Mais à l'heure où la chaîne d'approvisionnement est plus tendue que jamais, la construction de gazoducs présente d'autres enjeux, bien plus importants.

Il s'agit de décider quels pays seront connectés, donc dépendants, et du même coup de former des alliances, de dicter des conditions, de prendre des revanches.

"Les pipelines, ça veut dire politique, ça veut dire pouvoir", explique Bruce Evers, analyste à la banque Investec.

"Si vous voulez empêcher vos clients de recevoir le pétrole ou le gaz, il vous suffit de tourner le robinet, de fermer les valves, et le tour est joué", explique-t-il.

On se souvient ainsi de la crise gazière de janvier, quand la Russie avait coupé ses livraisons de gaz à l'Ukraine à la suite d'un désaccord sur les tarifs, et réduit du même coup ses exportations vers l'Europe, qui transitaient par le même gazoduc.

Depuis, les Européens ont multiplié les appels à réduire leur dépendance envers Moscou, à qui ils reprochent notamment son monopole sur les gazoducs dans la région. Et ils comptent entre autres sur la mise en route, cet été, après près de dix ans de travaux, de l'oléoduc BTC qui reliera l'Azerbaïdjan à la Turquie.

La Russie --accusée d'utiliser son gaz "comme un instrument de manipulation et de chantage" par le vice-président américain Dick Cheney en mai-- a tout simplement menacé d'exporter ailleurs qu'en Europe si les dirigeants occidentaux contrariaient ses projets d'expansion.

Moscou négocie d'ailleurs un vaste projet de gazoducs reliant la Sibérie au Japon et à la Chine, deuxième plus gros consommateur d'énergie après les Etats-Unis.

L'Iran cherche lui aussi à desservir un gros consommateur d'énergie, l'Inde.
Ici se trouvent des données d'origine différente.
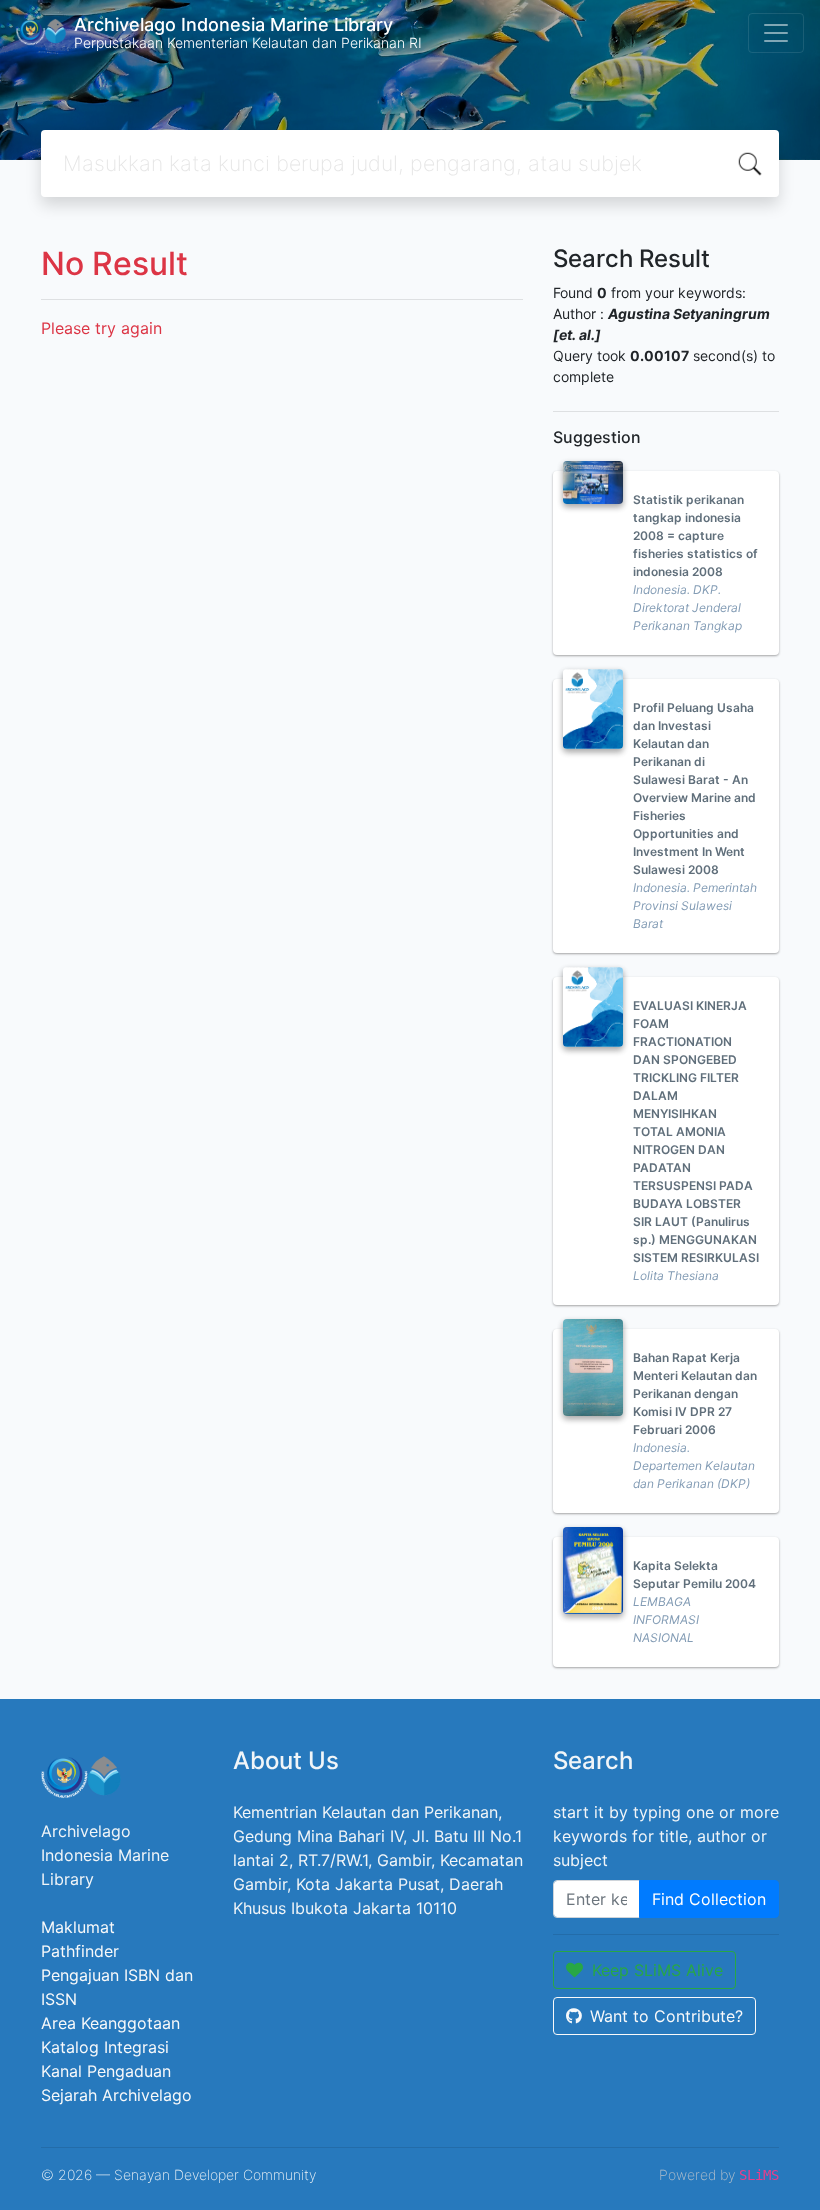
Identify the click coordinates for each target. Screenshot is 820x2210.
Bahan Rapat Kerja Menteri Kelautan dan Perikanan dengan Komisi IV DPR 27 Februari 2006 (695, 1393)
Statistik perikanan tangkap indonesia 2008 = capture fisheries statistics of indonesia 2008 (695, 535)
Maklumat (78, 1927)
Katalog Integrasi (105, 2047)
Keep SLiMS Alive (657, 1970)
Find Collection (709, 1899)
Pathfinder (80, 1951)
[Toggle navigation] (776, 33)
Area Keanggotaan (110, 2023)
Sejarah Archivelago (116, 2095)
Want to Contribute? (666, 2016)
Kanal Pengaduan (106, 2071)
Mais ce projet de gazoduc se heurte cette-fois à l'opposition des Etats-Unis, qui voient d'un mauvais oeil un rapprochement entre ces deux pays, et aux réticences de New Delhi, qui craint que le tracé du pipeline via le Pakistan ne donne à son voisin une nouvelle arme dans le conflit qui les oppose depuis des années.

"Quand les inquiétudes montent sur la sécurité de l'approvisionnement en énergie, il n'est pas surprenant de voir les pipelines et leur futur tracé devenir un enjeu capital, touchant de près aux questions politiques", observe Kevin Norrish, analyste à la banque Barclays.
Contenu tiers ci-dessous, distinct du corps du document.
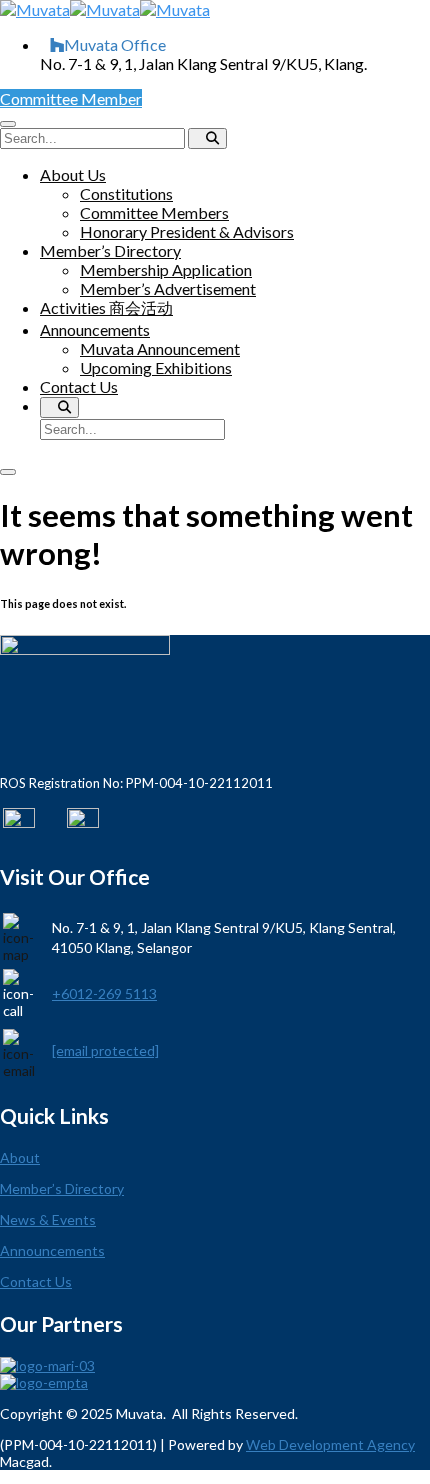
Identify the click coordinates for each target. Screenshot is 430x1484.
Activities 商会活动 (106, 307)
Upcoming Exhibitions (156, 367)
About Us (73, 174)
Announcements (95, 329)
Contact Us (79, 386)
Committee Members (154, 212)
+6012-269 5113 (104, 993)
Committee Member (71, 98)
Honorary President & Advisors (187, 231)
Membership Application (166, 269)
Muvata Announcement (160, 348)
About (20, 1157)
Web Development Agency (330, 1444)
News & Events (48, 1219)
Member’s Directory (110, 250)
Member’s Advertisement (168, 288)
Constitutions (126, 193)
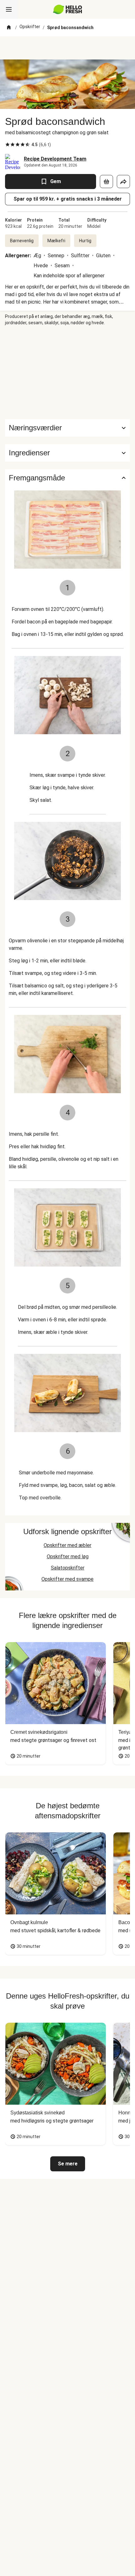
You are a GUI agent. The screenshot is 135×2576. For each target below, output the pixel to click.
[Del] (123, 181)
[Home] (9, 27)
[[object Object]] (106, 181)
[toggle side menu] (9, 9)
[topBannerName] (67, 48)
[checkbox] (7, 144)
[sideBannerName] (67, 372)
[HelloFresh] (67, 9)
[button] (67, 453)
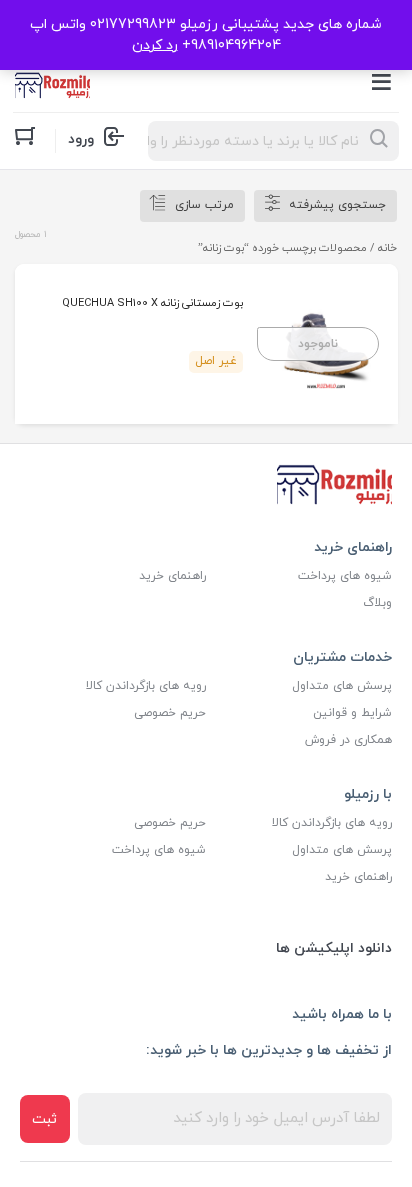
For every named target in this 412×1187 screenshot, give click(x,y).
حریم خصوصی (170, 713)
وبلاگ (377, 603)
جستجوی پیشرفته (337, 205)
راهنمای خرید (172, 576)
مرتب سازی (204, 205)
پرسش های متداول (342, 686)
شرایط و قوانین (352, 713)
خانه (387, 248)
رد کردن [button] (155, 45)
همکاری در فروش (348, 740)
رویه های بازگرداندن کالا (146, 686)
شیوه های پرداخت (345, 576)
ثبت (44, 1119)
Un bon exemple est le projet pharaonique, en Amérique du Sud, d'un gazoduc reliant les gisements du Venezuela à une dizaine d'autres pays, dont le Brésil.

D'après les experts, ce projet, considéré comme une vraie folie d'un point de vue financier --son coût pourrait atteindre 23 milliards de dollars--, marque la préférence de Caracas d'exporter vers des pays culturellement proches, plutôt que vers les Etats-Unis.
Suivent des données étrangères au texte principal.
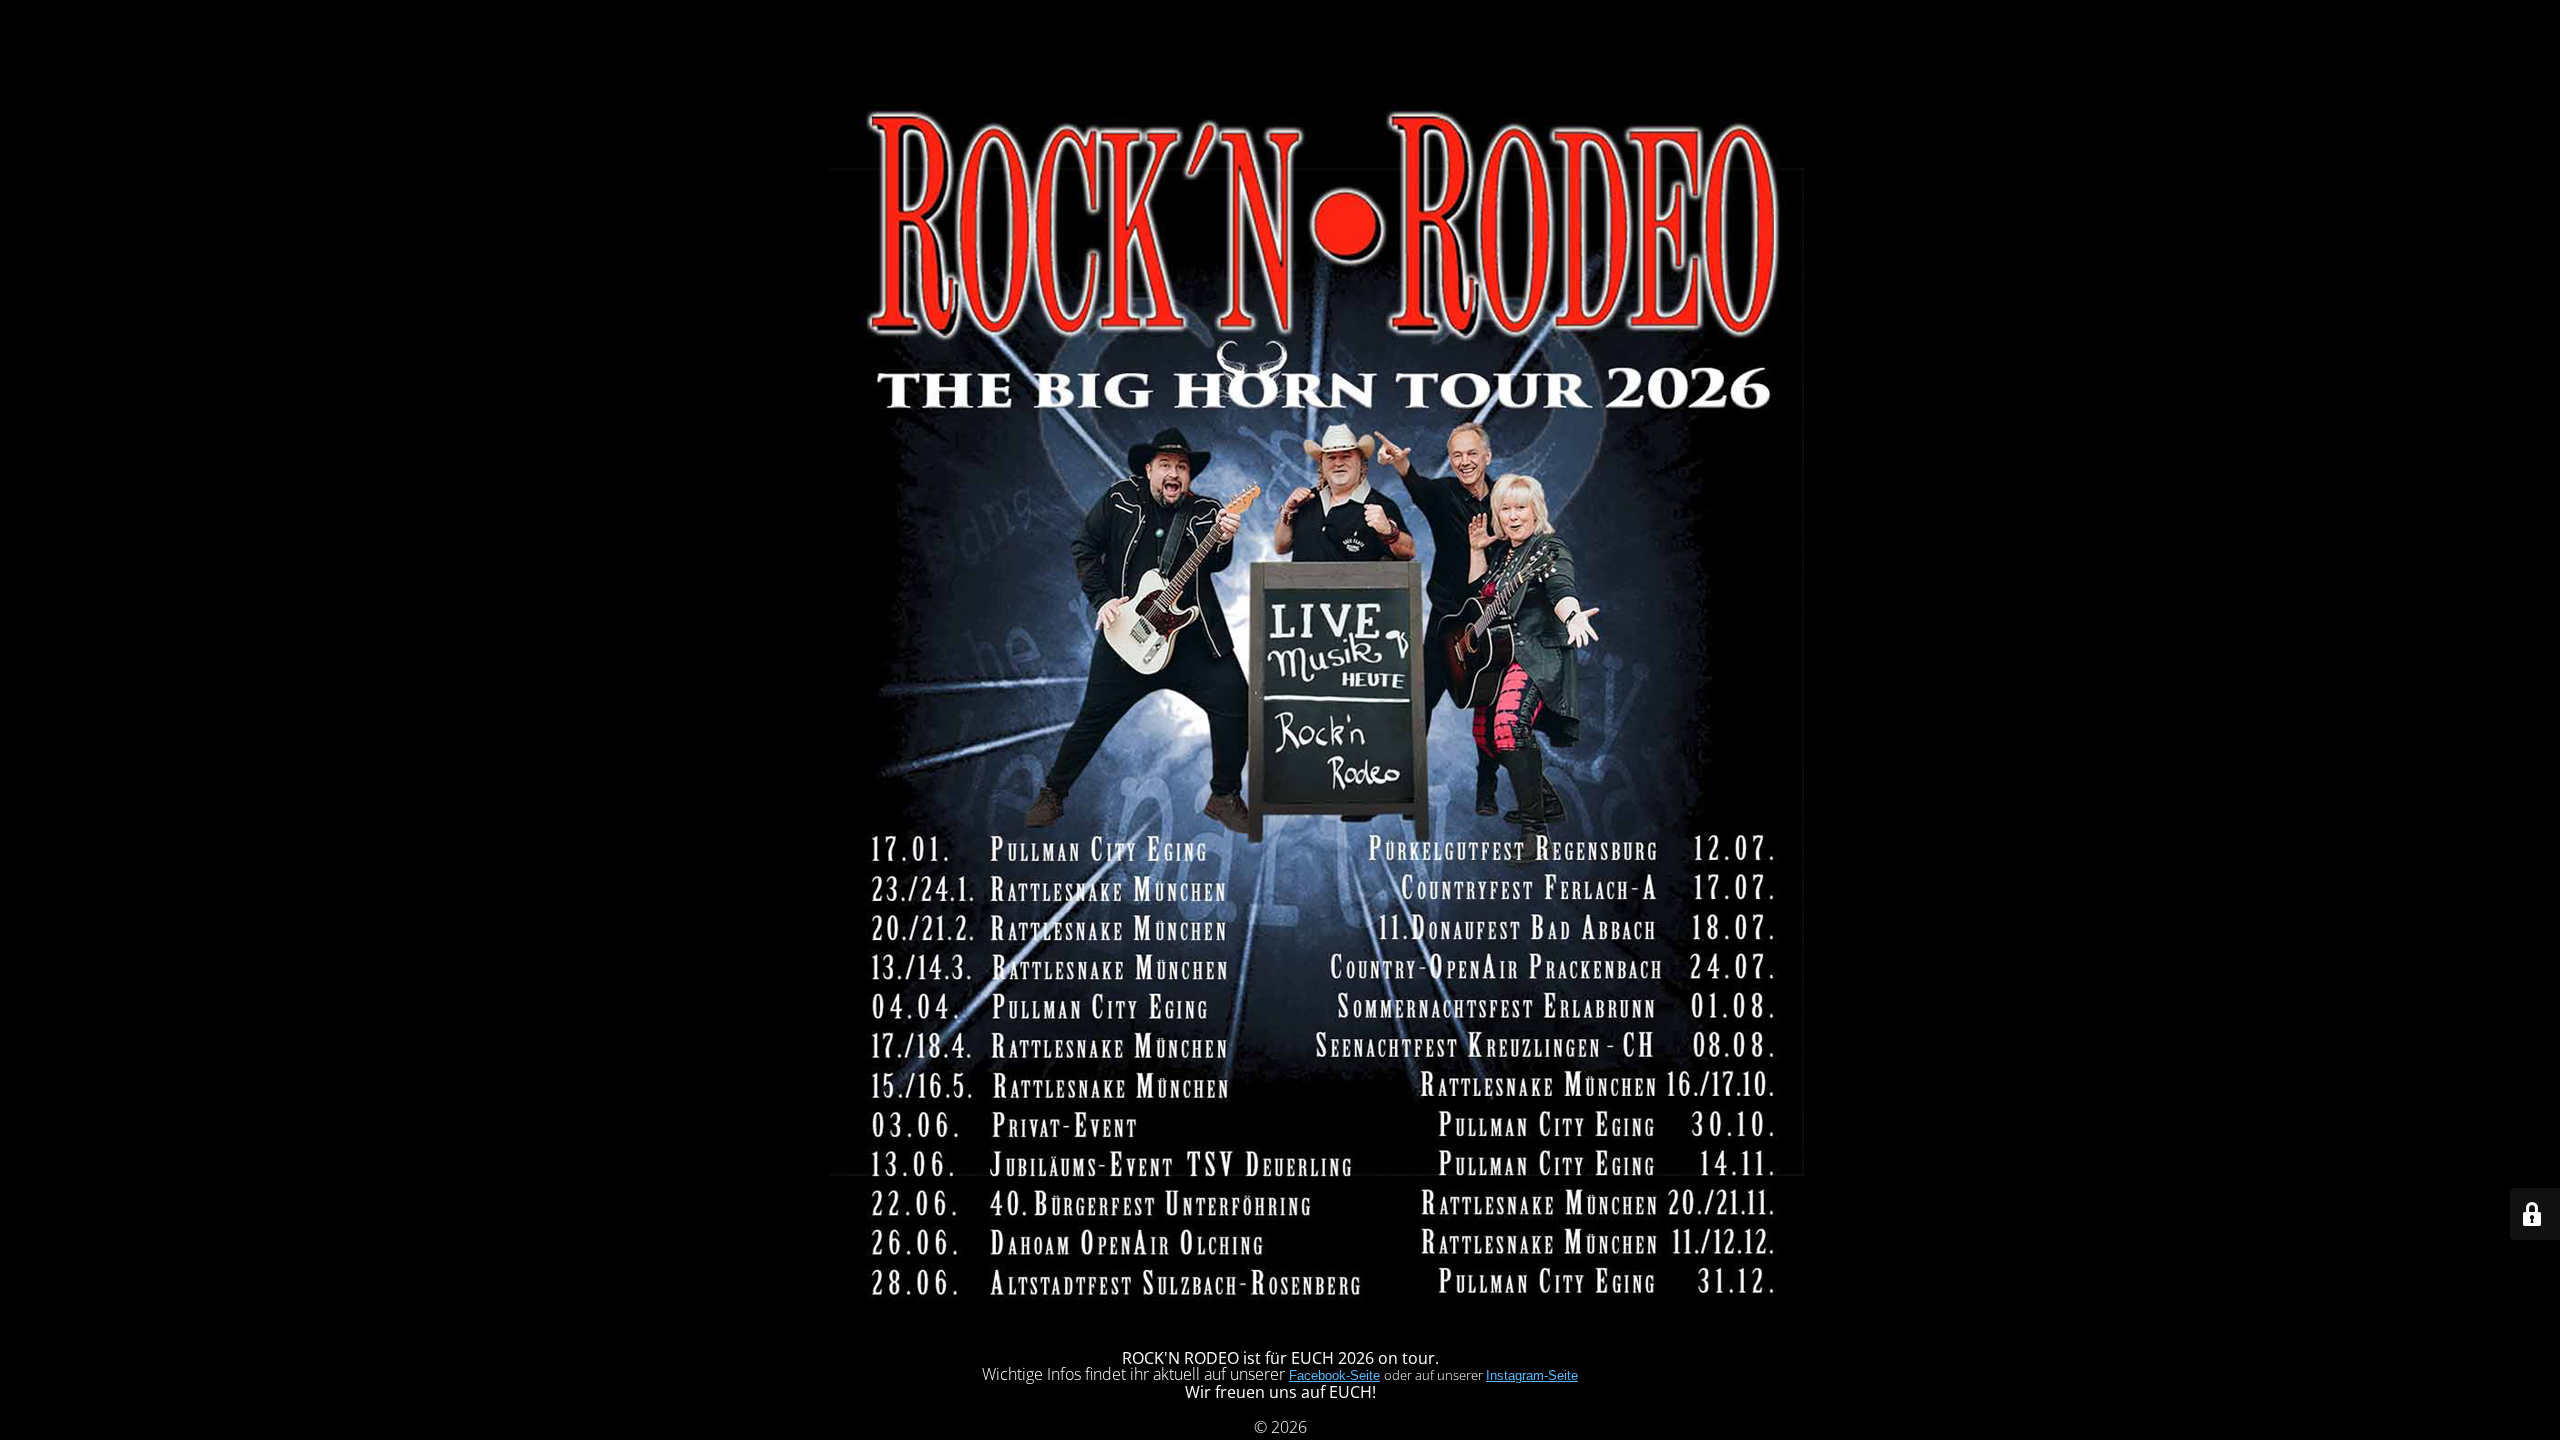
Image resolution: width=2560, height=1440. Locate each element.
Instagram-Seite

Les gazoducs transfrontaliers existent depuis déjà plus d'un siècle, mais ce n'est qu'avec la flambée des prix que leur importance stratégique a réapparu.

Les oléoducs ont par contre moins à offrir, car deux tiers des exportations de brut se font par pétrolier.

D'après M. Norrish, le talon d'Achille des pipelines est cependant "leur vulnérabilité aux sabotages".

En Irak, les opposants au nouveau régime ont quasiment bloqué depuis deux ans les exportations de pétrole par le nord du pays, en sabotant régulièrement l'oléoduc reliant les champs de Kirkouk au port turc de Ceyhan.